4.20.2005

Wednesday

On Wednesdays. I volunteer at the homeless center. I've been doing this since August 04. It is already Spring and I still look forward to Wednesdays. I love Wednesdays.

When I first began working with the homeless, I thought of it as just that, working with them, helping them recover, get better, get their own zipcode, matching sheets sets and steady employment. I wanted tangible results. I wanted to leave behind a group of folks who were in better shape, safer, healthier, cleaner and mentally well.

That hasn't happened. Not to any of them. It's not from lack of trying.

What I've learned is that homelessness is a chronic complex layering of issues, bureaucracy, social institutions, perceptions of what people can expect from each other and health. When one layer is smoothed over and set to rights, another will topple down on it, setting everything off again.

= = = = =

:: Short exercise ::
Copy the passage of the volunteering post between "On Wednesdays. I" and "everything off again.", inclusive, and swap each "Wednesdays" for "Thursdays".

= = = = =

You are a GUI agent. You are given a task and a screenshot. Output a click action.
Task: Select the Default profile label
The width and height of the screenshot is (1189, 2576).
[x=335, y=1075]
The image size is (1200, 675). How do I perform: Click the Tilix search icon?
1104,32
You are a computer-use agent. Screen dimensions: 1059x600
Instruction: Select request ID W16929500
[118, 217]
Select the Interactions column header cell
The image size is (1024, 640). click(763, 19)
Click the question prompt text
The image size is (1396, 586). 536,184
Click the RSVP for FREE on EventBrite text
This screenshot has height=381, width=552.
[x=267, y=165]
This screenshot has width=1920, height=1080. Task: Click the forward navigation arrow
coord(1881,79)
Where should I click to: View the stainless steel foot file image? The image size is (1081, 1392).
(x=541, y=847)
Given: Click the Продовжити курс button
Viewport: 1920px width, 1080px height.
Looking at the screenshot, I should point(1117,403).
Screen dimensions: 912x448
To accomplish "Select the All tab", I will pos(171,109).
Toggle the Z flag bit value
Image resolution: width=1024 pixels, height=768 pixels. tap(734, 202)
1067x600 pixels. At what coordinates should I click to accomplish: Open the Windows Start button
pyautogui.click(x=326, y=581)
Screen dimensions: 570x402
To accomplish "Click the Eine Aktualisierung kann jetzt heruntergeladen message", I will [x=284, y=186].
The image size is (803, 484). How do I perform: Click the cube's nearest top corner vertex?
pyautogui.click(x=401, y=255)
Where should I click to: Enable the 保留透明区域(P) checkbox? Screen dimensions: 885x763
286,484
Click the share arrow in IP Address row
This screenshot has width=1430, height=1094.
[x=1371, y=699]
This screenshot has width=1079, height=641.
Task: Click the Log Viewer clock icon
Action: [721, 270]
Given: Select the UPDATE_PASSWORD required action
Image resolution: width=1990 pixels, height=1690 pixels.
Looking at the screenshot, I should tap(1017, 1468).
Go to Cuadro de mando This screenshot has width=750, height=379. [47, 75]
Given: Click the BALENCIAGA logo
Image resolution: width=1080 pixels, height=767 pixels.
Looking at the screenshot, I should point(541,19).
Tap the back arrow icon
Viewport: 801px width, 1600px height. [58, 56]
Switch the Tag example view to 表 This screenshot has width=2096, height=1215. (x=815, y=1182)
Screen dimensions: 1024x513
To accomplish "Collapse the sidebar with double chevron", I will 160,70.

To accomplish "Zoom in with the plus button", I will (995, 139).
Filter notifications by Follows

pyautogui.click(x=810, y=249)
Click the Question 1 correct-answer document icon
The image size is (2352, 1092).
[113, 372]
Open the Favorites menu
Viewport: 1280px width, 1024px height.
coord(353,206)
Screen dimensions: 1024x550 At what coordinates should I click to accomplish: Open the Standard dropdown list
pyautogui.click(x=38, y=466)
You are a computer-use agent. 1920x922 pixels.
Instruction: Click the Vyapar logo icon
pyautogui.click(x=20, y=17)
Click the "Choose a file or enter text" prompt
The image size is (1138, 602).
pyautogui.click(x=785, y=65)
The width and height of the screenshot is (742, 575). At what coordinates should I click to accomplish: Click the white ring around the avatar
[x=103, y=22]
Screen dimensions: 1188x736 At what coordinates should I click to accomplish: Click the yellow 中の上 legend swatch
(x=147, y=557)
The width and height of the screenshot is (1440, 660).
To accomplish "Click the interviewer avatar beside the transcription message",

= = = = =

:: Expected output ::
On Thursdays. I volunteer at the homeless center. I've been doing this since August 04. It is already Spring and I still look forward to Thursdays. I love Thursdays.

When I first began working with the homeless, I thought of it as just that, working with them, helping them recover, get better, get their own zipcode, matching sheets sets and steady employment. I wanted tangible results. I wanted to leave behind a group of folks who were in better shape, safer, healthier, cleaner and mentally well.

That hasn't happened. Not to any of them. It's not from lack of trying.

What I've learned is that homelessness is a chronic complex layering of issues, bureaucracy, social institutions, perceptions of what people can expect from each other and health. When one layer is smoothed over and set to rights, another will topple down on it, setting everything off again.